Ein Umzug von Bonn nach Berlin will also wohlbedacht sein. Käme es dazu, würde aus dem Anschluß der DDR doch noch eine Vereinigung. Das hätte über kurz oder lang Auswirkungen auf Alltag, Habitus und Mentalität der Westdeutschen. Die ostdeutsche Revolution würde Westdeutschland mehr durcheinanderwirbeln, als bei der Aushandlung des Beitritts nach Artikel 23 Grundgesetz absehbar war. Die Freunde Bonns haben richtig erkannt, daß es jetzt an das Eingemachte geht. Noch ist nicht sicher, ob sie sich durchsetzen werden. Sollten sie unterliegen und Berlin Parlaments- und Regierungssitz werden, ist eine schmerzhafte Selbstprüfung angesagt. Spätestens zu diesem Zeitpunkt wird dann die Frage beantwortet werden müssen, die sich manche insgeheim jetzt schon stellen: War die Wiedervereinigung nicht vielleicht doch ein Fehler?
Von «DDR-Nostalgie» liest und hört man viel und wahrscheinlich mehr, als der Sache angemessen ist. Denn ernsthaft zurück hinter die «Wende» von 1989/90 wollen nur sehr wenige Ostdeutsche. Anders steht es um ein Phänomen, von dem vergleichsweise selten die Rede ist: die Sehnsucht nach der alten Bundesrepublik. Diese Nostalgie ist weitverbreitet, und wenn sie auch noch keinen klaren Begriff von sich hat, so wirkt sie sich doch praktisch aus: als innerer westdeutscher Vorbehalt in bezug auf Deutschland als Ganzes.
Die alte Bundesrepublik hatte sich spätestens in den achtziger Jahren selbst anerkannt: Sie verstand sich als «postnationale Demokratie unter Nationalstaaten». Die Formel wurde 1976 von dem Bonner Zeithistoriker und Politikwissenschaftler Karl Dietrich Bracher geprägt.[1] Sie machte Karriere, weil sie klärend wirkte. Das postnationale Credo räumte auf mit der immer unglaubwürdiger gewordenen Doktrin, die Bundesrepublik sei bloß ein Provisorium. Die Standortbestimmung von 1976 verwandelte überdies einen deutschen Mangel in eine europäische Tugend: Gerade weil sie kein Nationalstaat war, schien die Bundesrepublik besonders befähigt, die supranationale Integration Westeuropas voranzutreiben.
Bracher verband sein Verdikt von 1976 mit einer eindringlichen Absage an «Sonderwege», wie sie das Verhältnis Deutschlands zum Westen vor 1945 geprägt hatten.

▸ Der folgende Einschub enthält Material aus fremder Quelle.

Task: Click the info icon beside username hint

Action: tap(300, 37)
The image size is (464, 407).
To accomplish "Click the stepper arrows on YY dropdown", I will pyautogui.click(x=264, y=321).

Die alte Bundesrepublik hatte sich im Verlauf der Jahre zu dem entwickelt, was die Weimarer Republik nie gewesen war: eine funktionstüchtige westliche Demokratie. Der historische deutsche «Sonderweg» hatte im Nationalsozialismus seinen Höhe- und Endpunkt erreicht. Der «Zusammenbruch» des «Dritten Reiches» und die Teilung Deutschlands konfrontierten die Deutschen mit den Folgen ihrer erst (bis 1918) autoritären, dann (nach 1933) totalitären Abweichung vom demokratischen Westen und bildeten darum ein schlagendes Argument für die Demokratie: Das war der breite liberale Konsens, der bis 1990 zu den Bedingungen von politischer Stabilität in der Bundesrepublik gehörte.